(Dataset records)
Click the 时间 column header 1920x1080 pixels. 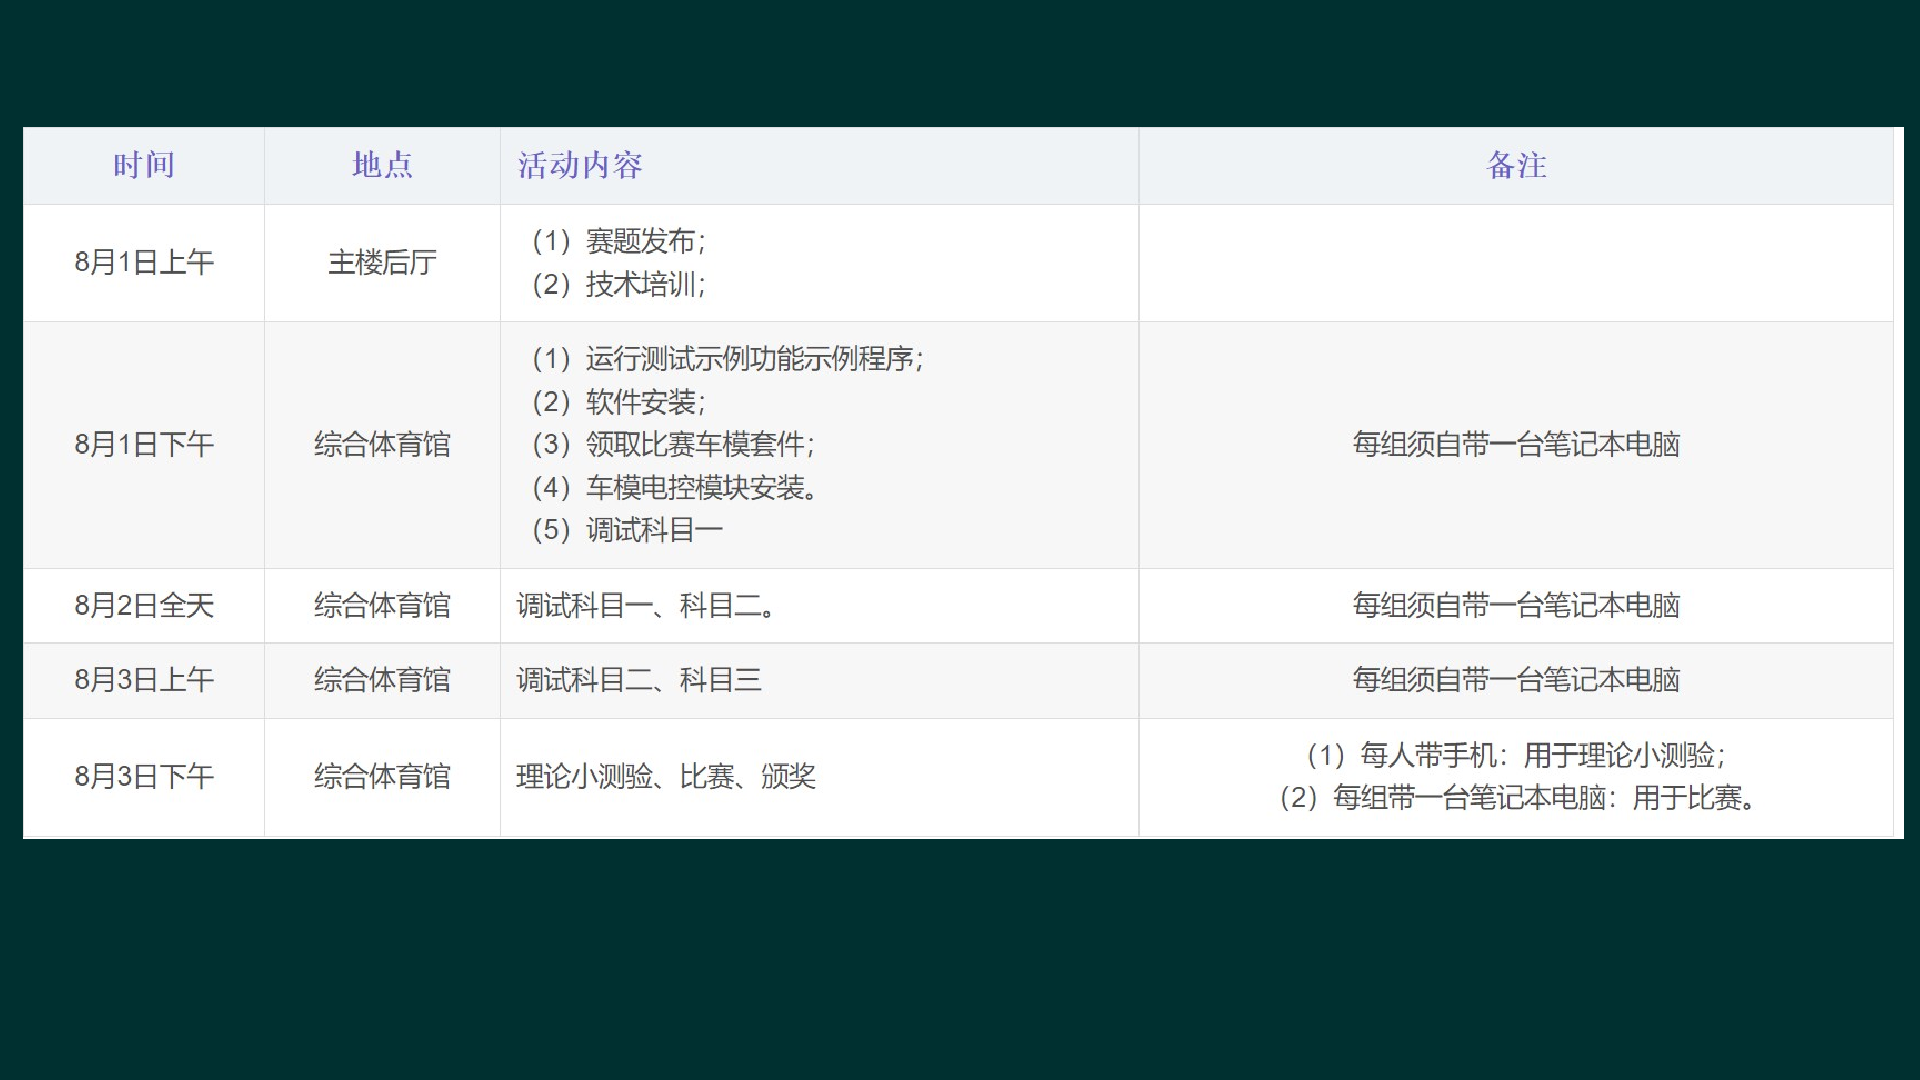pos(144,165)
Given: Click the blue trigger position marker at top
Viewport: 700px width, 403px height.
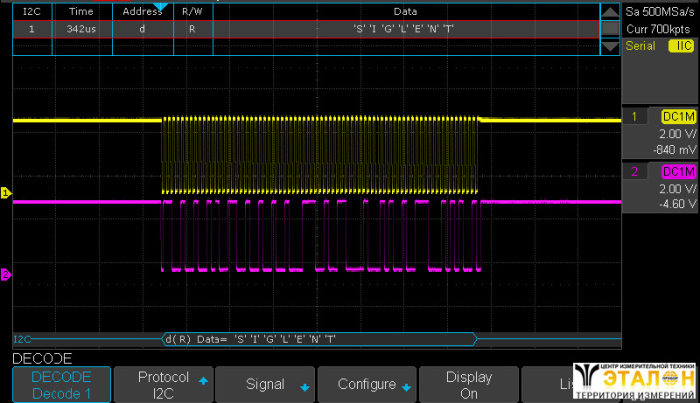Looking at the screenshot, I should 158,7.
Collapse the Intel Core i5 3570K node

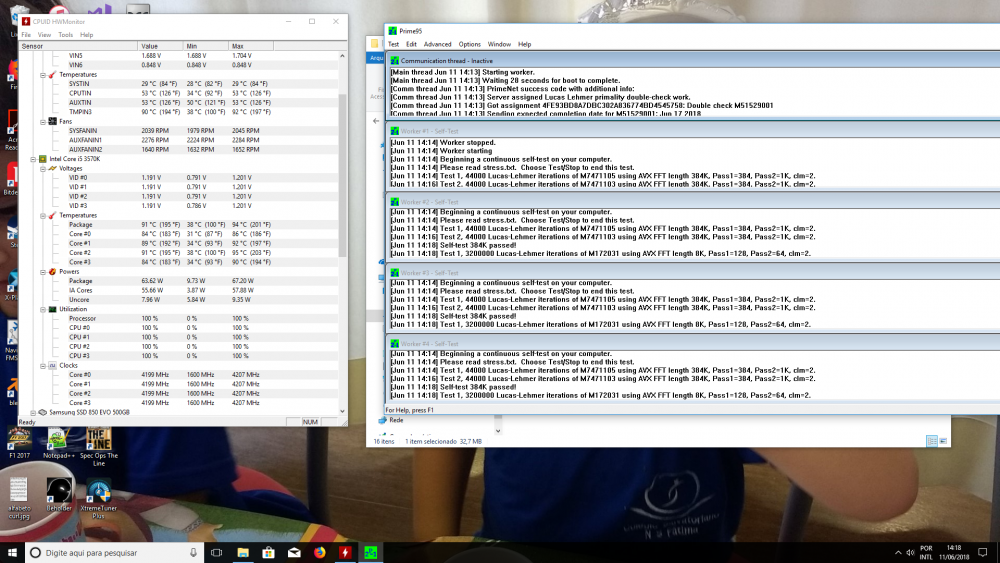coord(33,158)
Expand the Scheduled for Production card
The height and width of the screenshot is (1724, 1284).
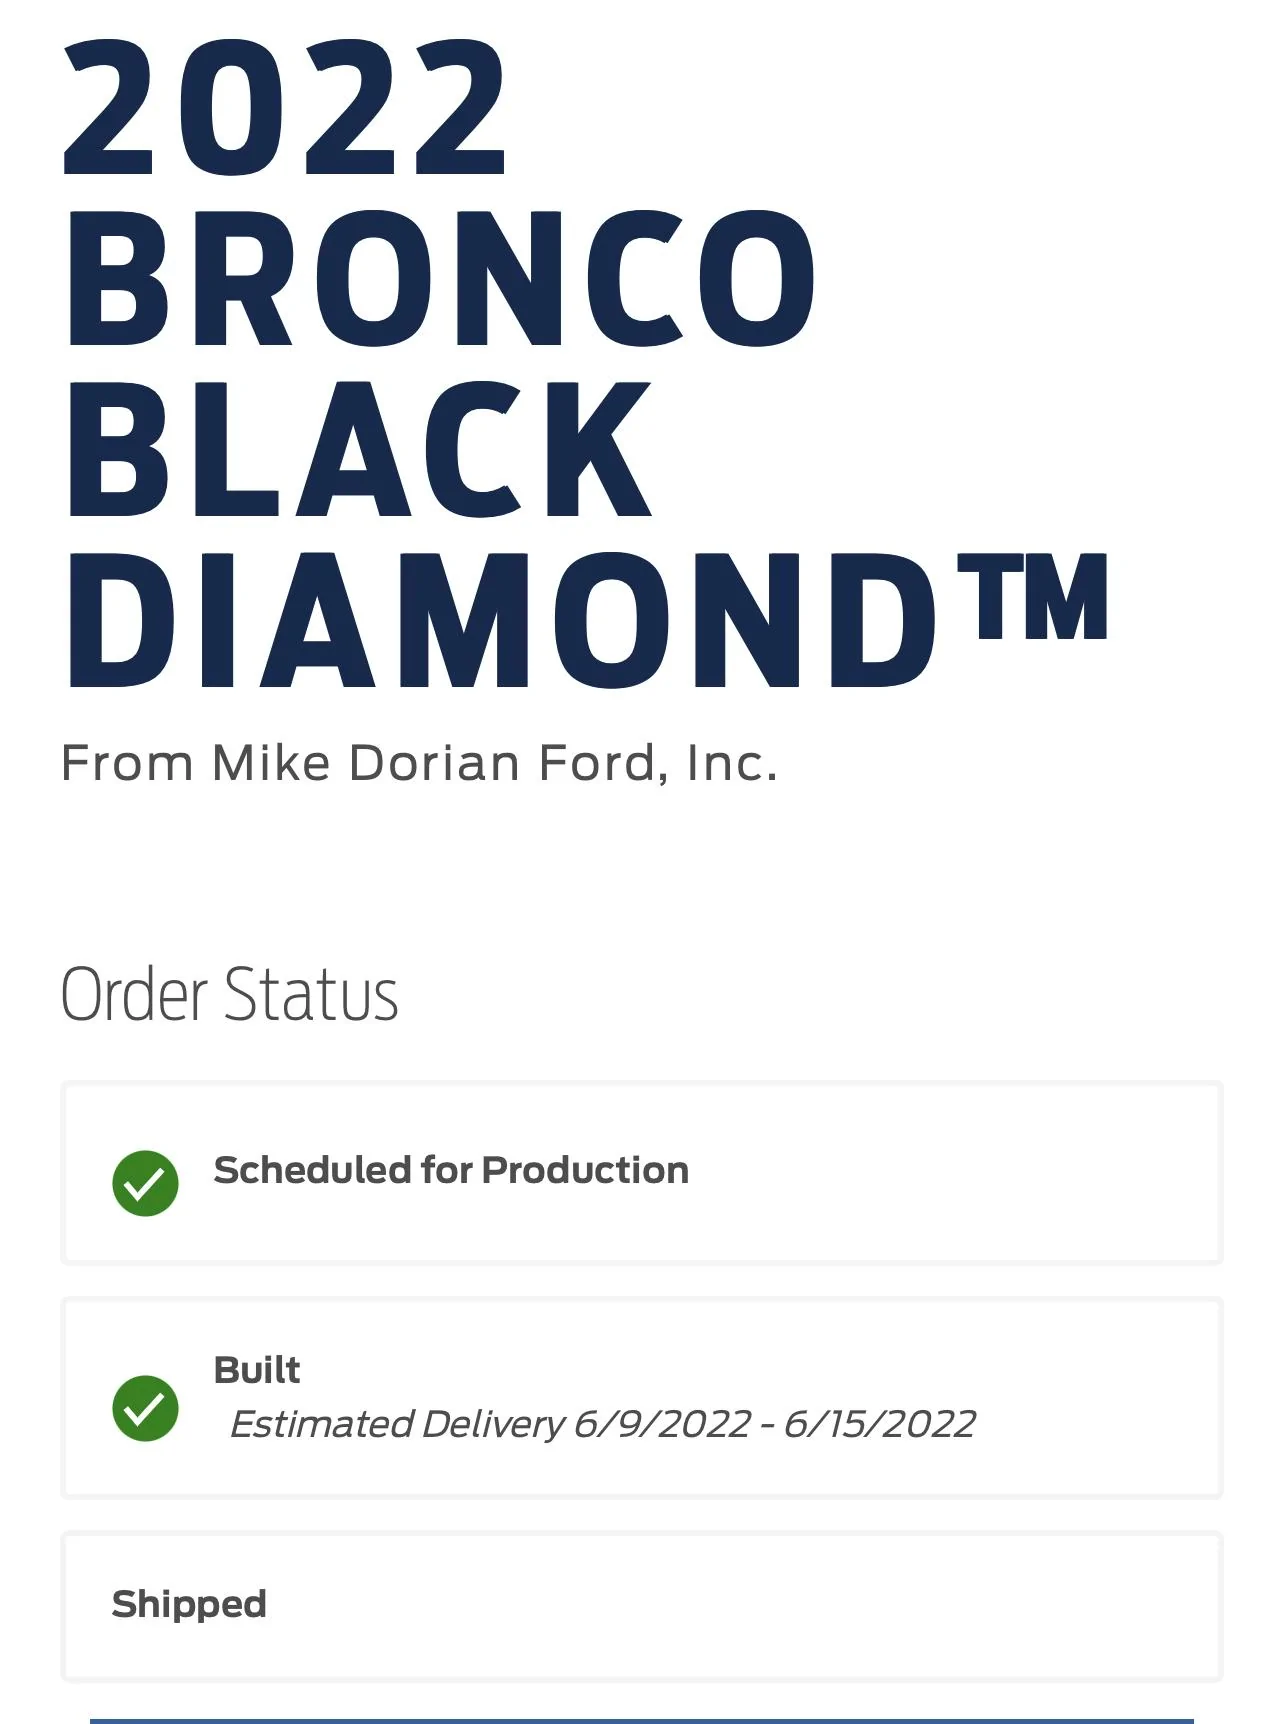pos(642,1173)
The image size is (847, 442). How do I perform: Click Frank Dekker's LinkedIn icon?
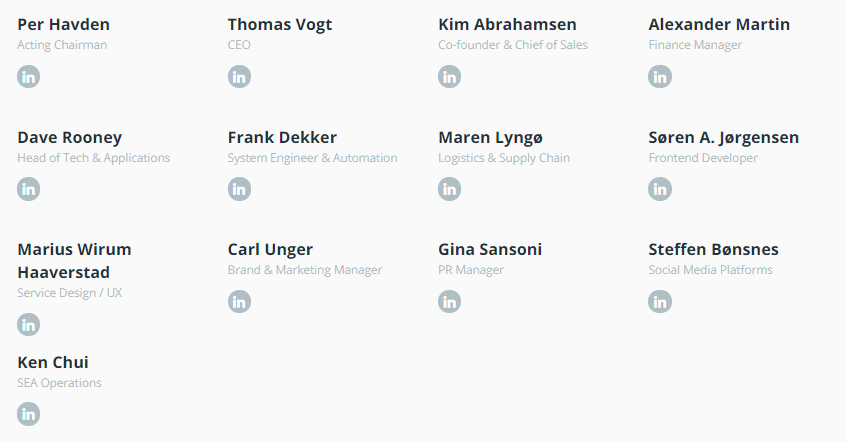click(239, 189)
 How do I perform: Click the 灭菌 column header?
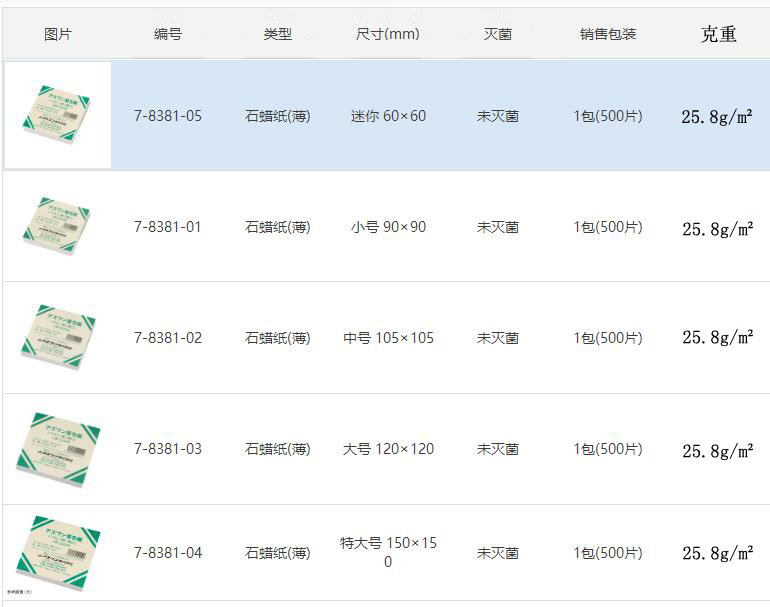pyautogui.click(x=498, y=34)
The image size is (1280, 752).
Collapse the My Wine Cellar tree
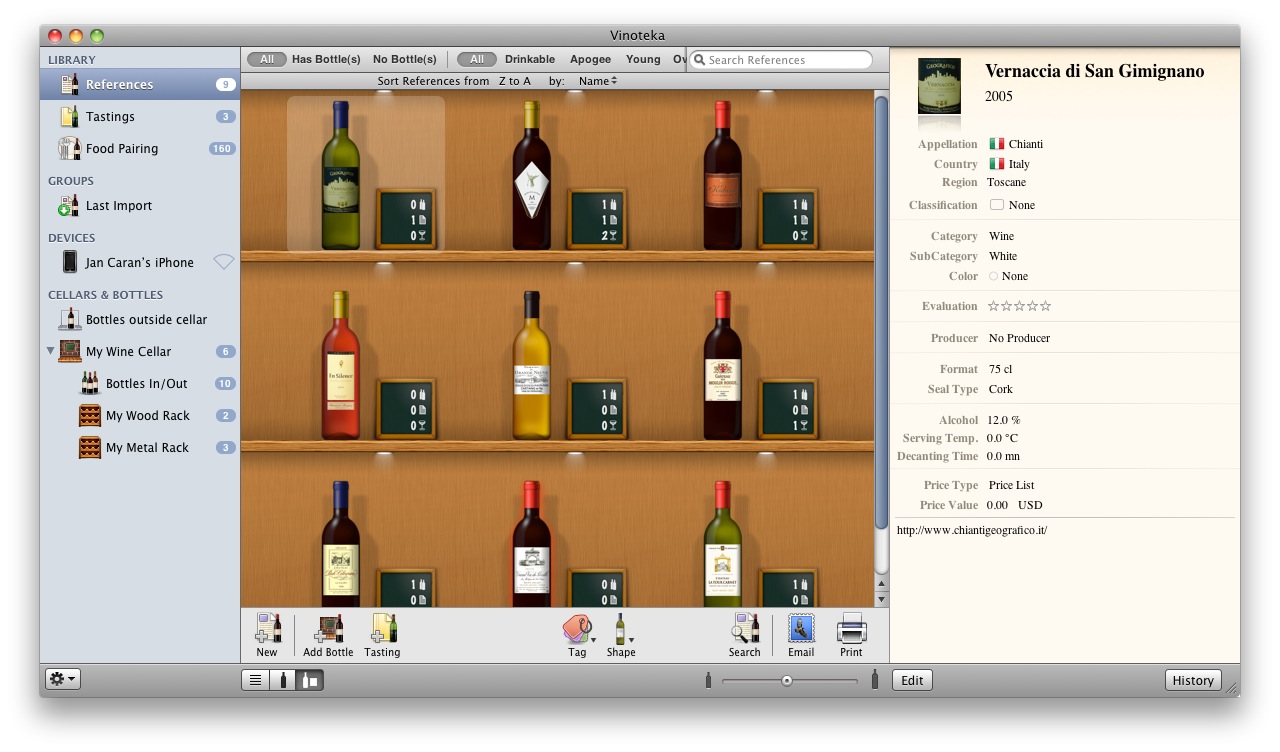pyautogui.click(x=51, y=351)
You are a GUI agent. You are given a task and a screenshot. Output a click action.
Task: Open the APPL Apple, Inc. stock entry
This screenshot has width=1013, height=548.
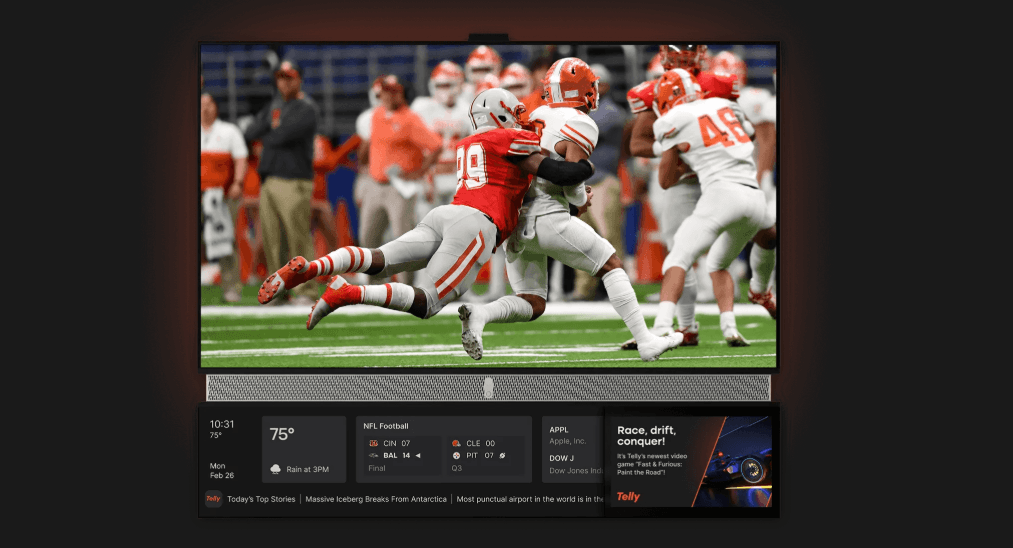pyautogui.click(x=572, y=434)
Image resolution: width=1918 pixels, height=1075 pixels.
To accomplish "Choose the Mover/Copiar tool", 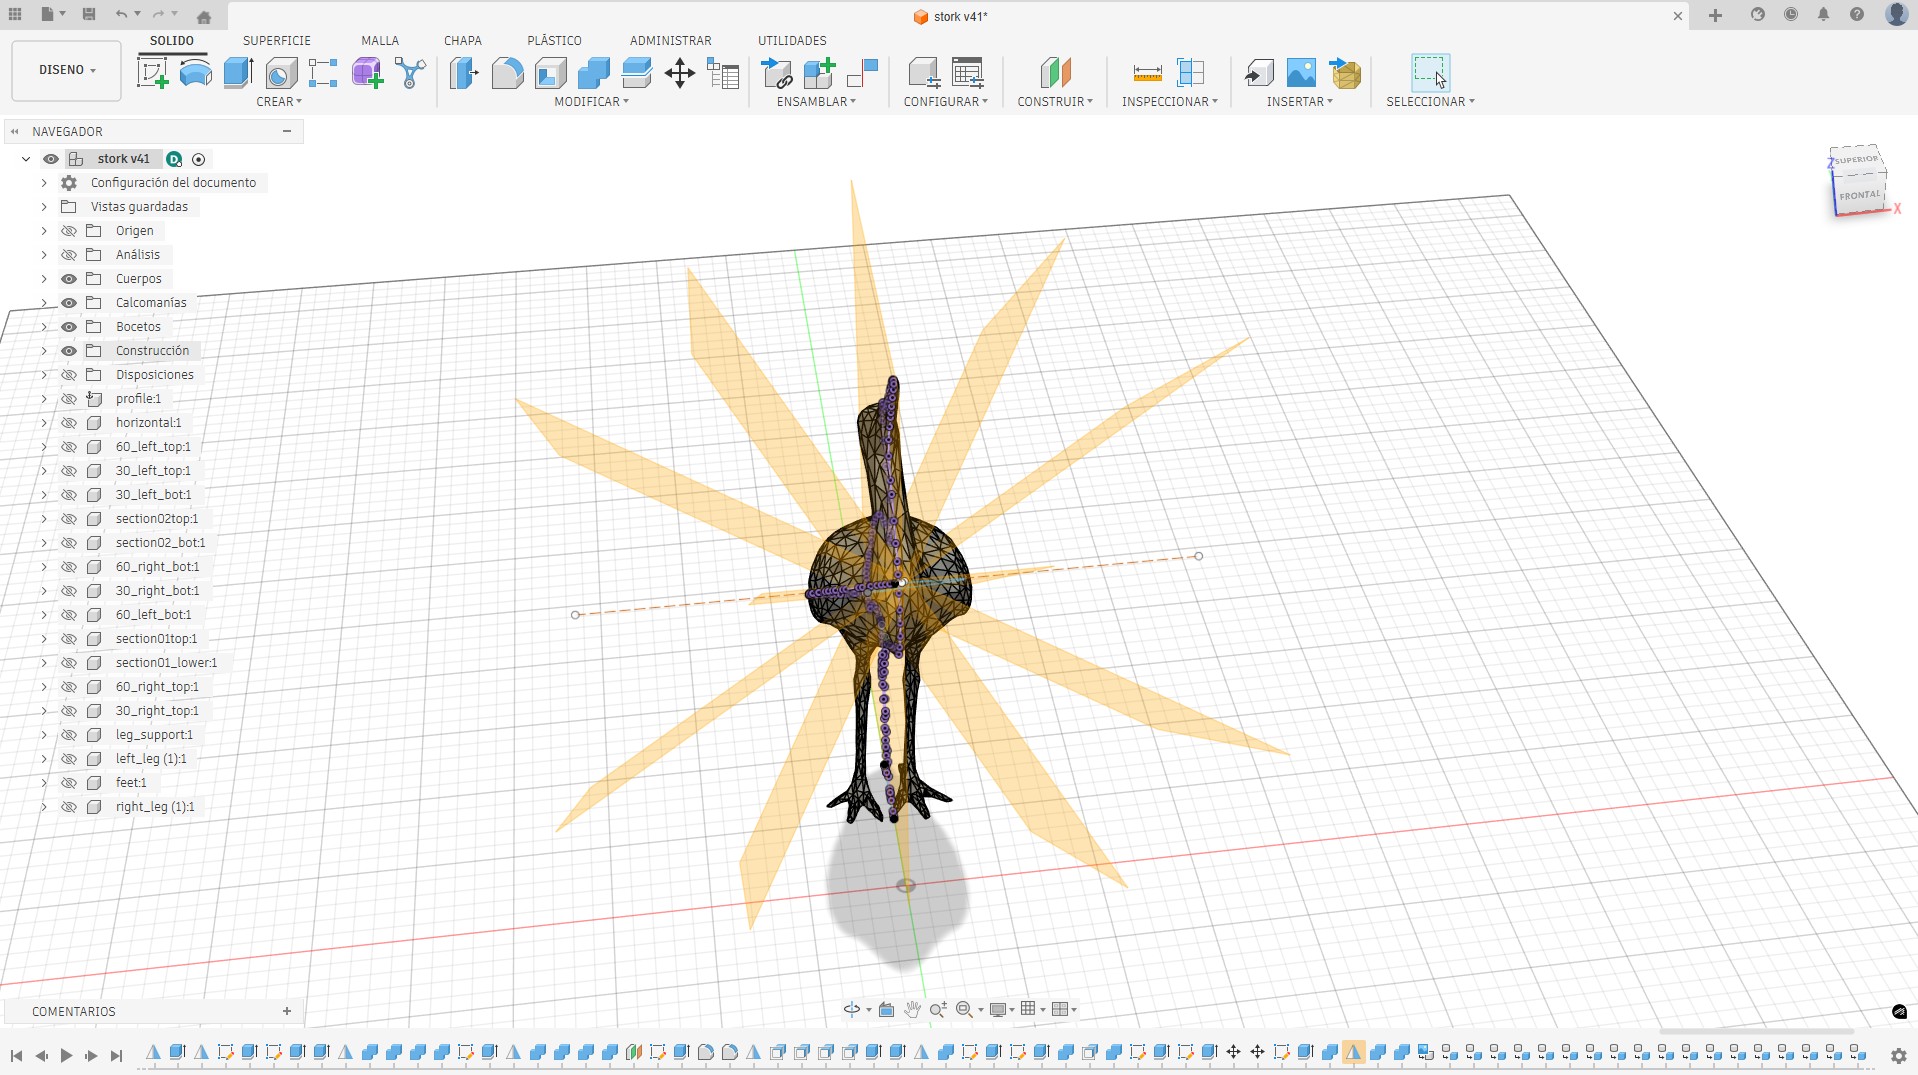I will [x=679, y=73].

▸ **TASK OBJECTIVE**:
Rewrite the rows between the lines holding "Given: Click the" and "pyautogui.click(x=498, y=34)", inclusive, with "Expand" swapped for "Open" and everything else kept the same. Leave the pictures out of your answer.

▸ **OUTPUT FOR THIS EXERCISE**:
Given: Click the blue trigger position marker at top
Viewport: 700px width, 403px height.
Looking at the screenshot, I should 158,7.
Collapse the Intel Core i5 3570K node

coord(33,158)
Open the Scheduled for Production card
The height and width of the screenshot is (1724, 1284).
pos(642,1173)
The image size is (847, 442). How do I perform: Click Frank Dekker's LinkedIn icon?
click(239, 189)
 How do I perform: Click the 灭菌 column header?
pyautogui.click(x=498, y=34)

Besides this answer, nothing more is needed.